> [Passage given]:
________________________________________

ADR-006: Ad-hoc to Production Workflow Pattern¶

Status¶

Accepted

Date¶

2026-03-09

Context¶

One of Databricks' strongest selling points is the seamless path from notebook exploration to production jobs — same environment, same runtime, one click to schedule. AKKO must provide an equivalent workflow using only open-source tools, without vendor-specific "jobs" APIs or proprietary runtimes.

The challenge: how do data teams go from "I wrote a query in a notebook" to "this runs every day in production, monitored and governed"?

Decision¶

Implement the Ad-hoc to Production workflow as a standard pipeline through open tools:

JupyterHub (explore) --> code-server (refactor) --> Git push --> dbt model --> Airflow DAG --> Trino/Iceberg (production)

Workflow stages:

Stage 1: Explore (JupyterHub)¶

Data scientists and analysts explore data in Jupyter notebooks
Connect to Trino (SQL) or Spark (PySpark) for interactive queries
Use pandas, plotly, seaborn for quick visualizations
Query Iceberg tables with time travel for historical analysis
Output: working notebook with validated logic

Stage 2: Refactor (code-server)¶

Open code-server (VS Code in browser) from JupyterHub environment
Extract notebook logic into clean Python modules or dbt SQL models
Write unit tests, add type hints, apply linting
Structure code following project conventions (src/, tests/, models/)
Output: production-ready code in a Git branch

Stage 3: Version (Git)¶

Push branch to Git repository (Gitea, GitHub, GitLab)
Create pull request for code review
CI runs tests, linting, dbt compile
Merge to main after approval
Output: reviewed, tested code in main branch

Stage 4: Model (dbt)¶

dbt models define transformations as SQL SELECT statements
Materialized as Iceberg tables via Trino adapter
dbt tests validate data quality (uniqueness, not-null, relationships)
dbt docs generate lineage and documentation automatically
Output: tested, documented transformation models

Stage 5: Orchestrate (Airflow)¶

Airflow DAG schedules the dbt run + downstream tasks
OpenLineage provider emits lineage events to OpenMetadata
Alerting on failure (Slack, email, PagerDuty via providers)
Retry policies, SLAs, and monitoring built-in
Output: scheduled, monitored production pipeline

Stage 6: Serve (Trino/Iceberg)¶

Production Iceberg tables available via Trino for BI tools (Superset)

________________________________________

(Data records)
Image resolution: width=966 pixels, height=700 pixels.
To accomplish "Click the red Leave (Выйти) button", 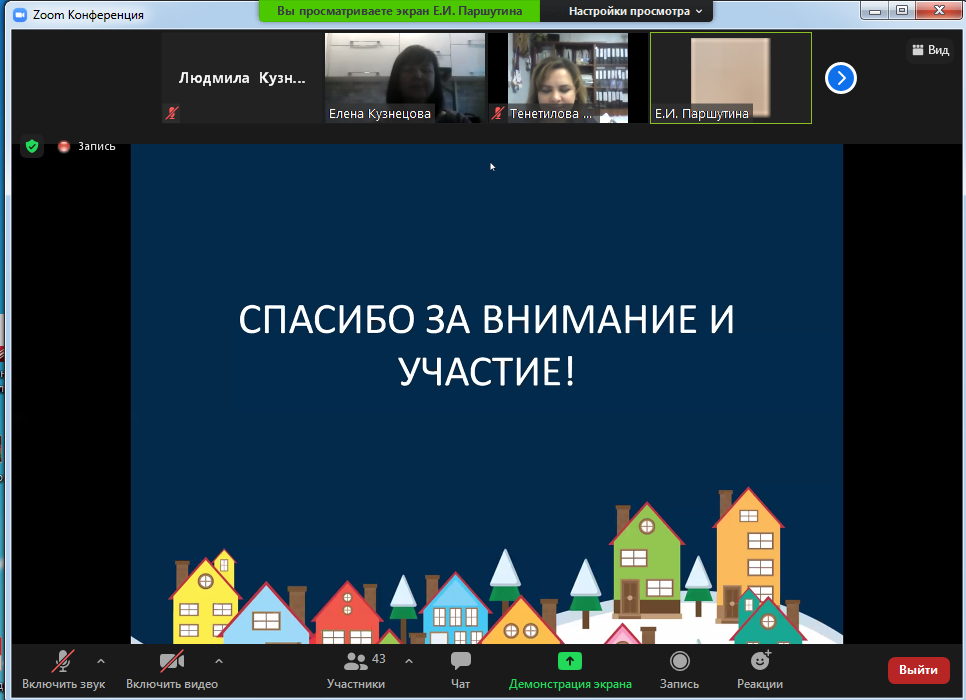I will coord(918,670).
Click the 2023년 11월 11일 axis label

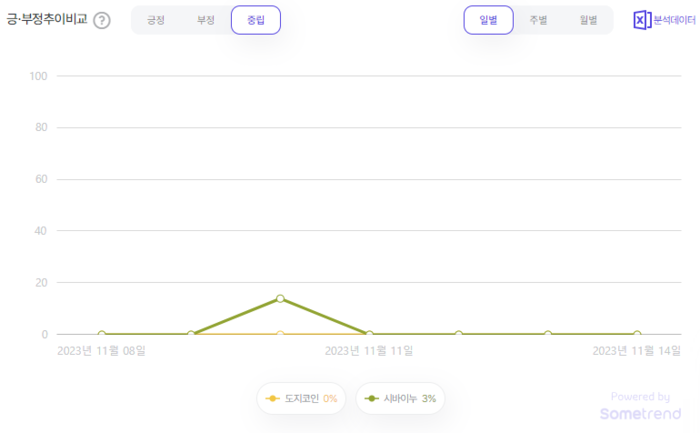pos(369,351)
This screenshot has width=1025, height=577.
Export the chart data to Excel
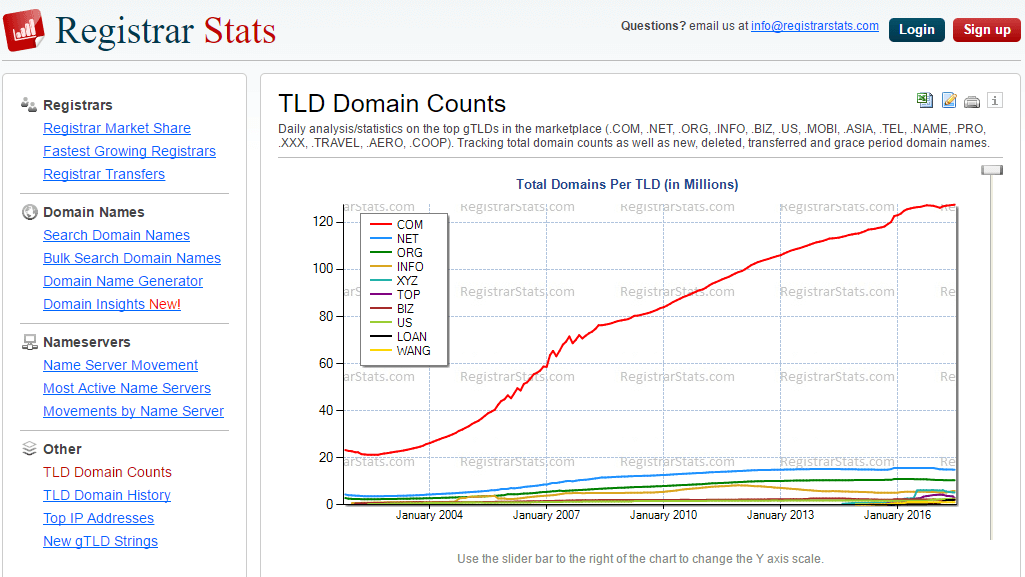tap(924, 100)
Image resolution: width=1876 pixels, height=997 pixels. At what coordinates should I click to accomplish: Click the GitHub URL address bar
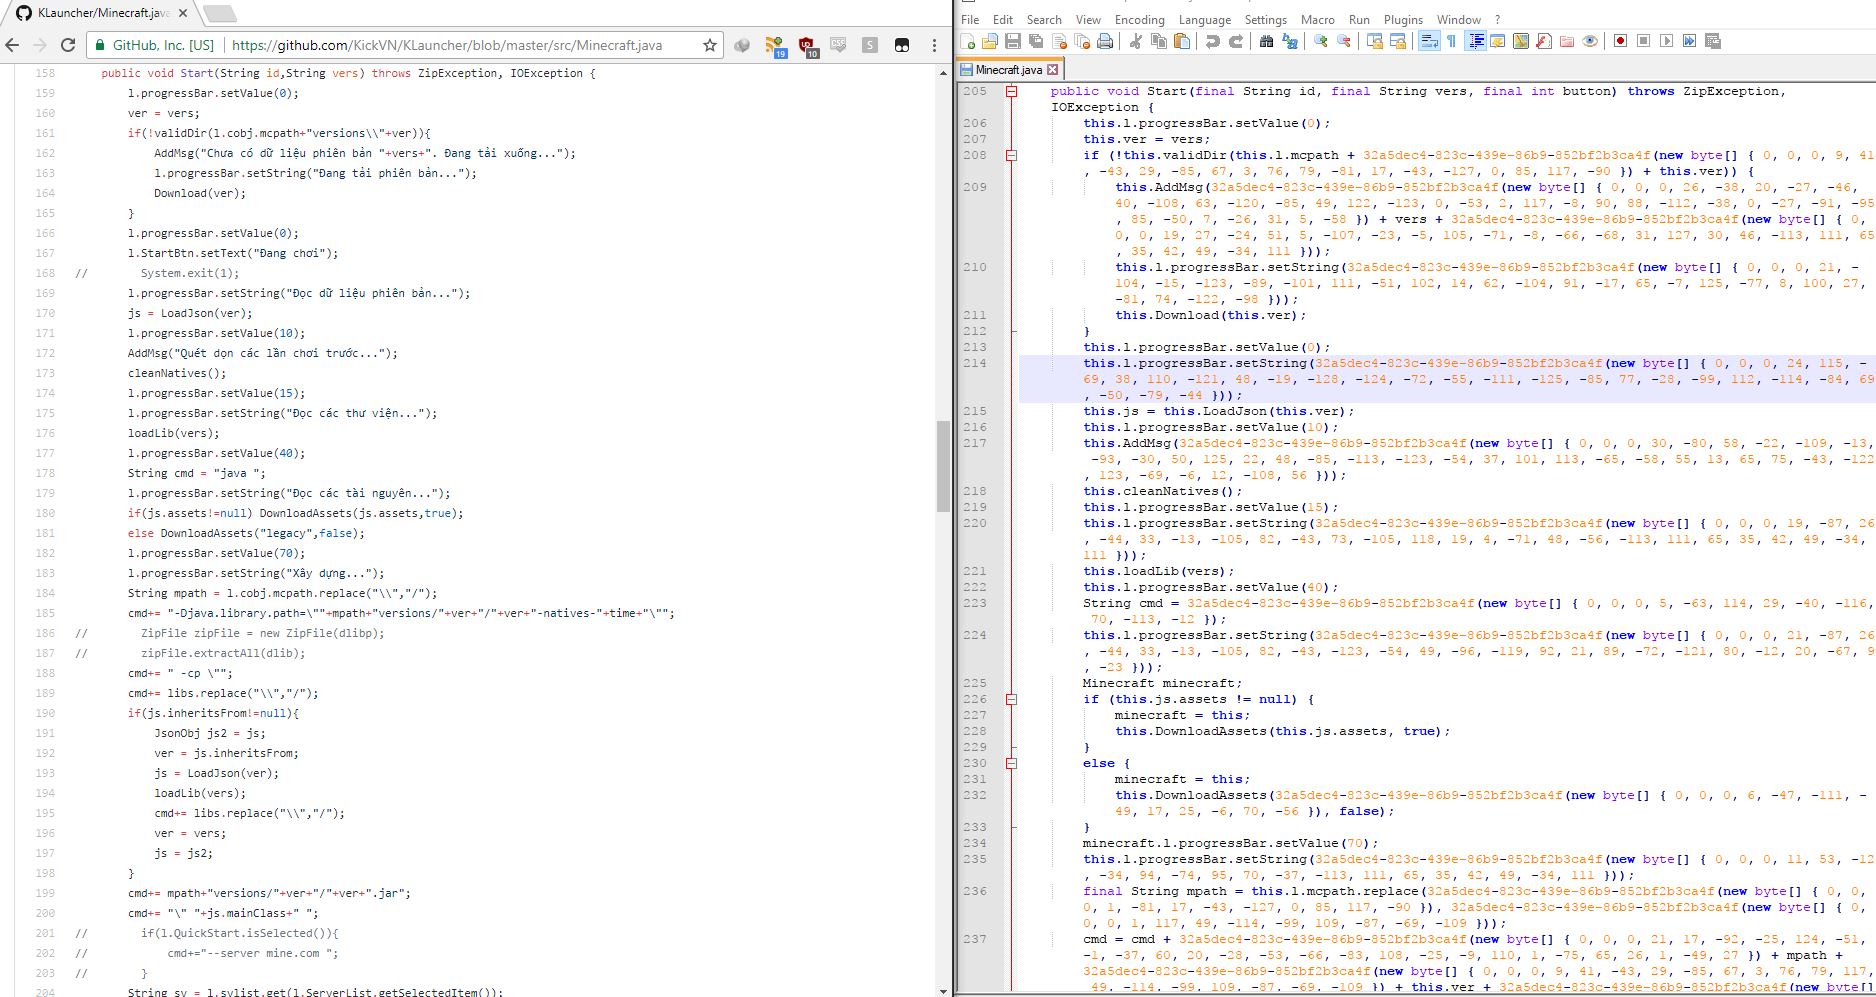446,45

________________________________________

> [Written tasks]:
A. In ADR-006, what emits lineage events to OpenMetadata?
B. Using ADR-006, explain why AKKO needs an ad-hoc to production workflow built from open tools.

> [Completed exercise]:
A. The OpenLineage provider.

B. A seamless path from notebook exploration to production jobs is one of Databricks' strongest selling points. AKKO must offer an equivalent workflow using only open-source tools, without vendor-specific "jobs" APIs or proprietary runtimes.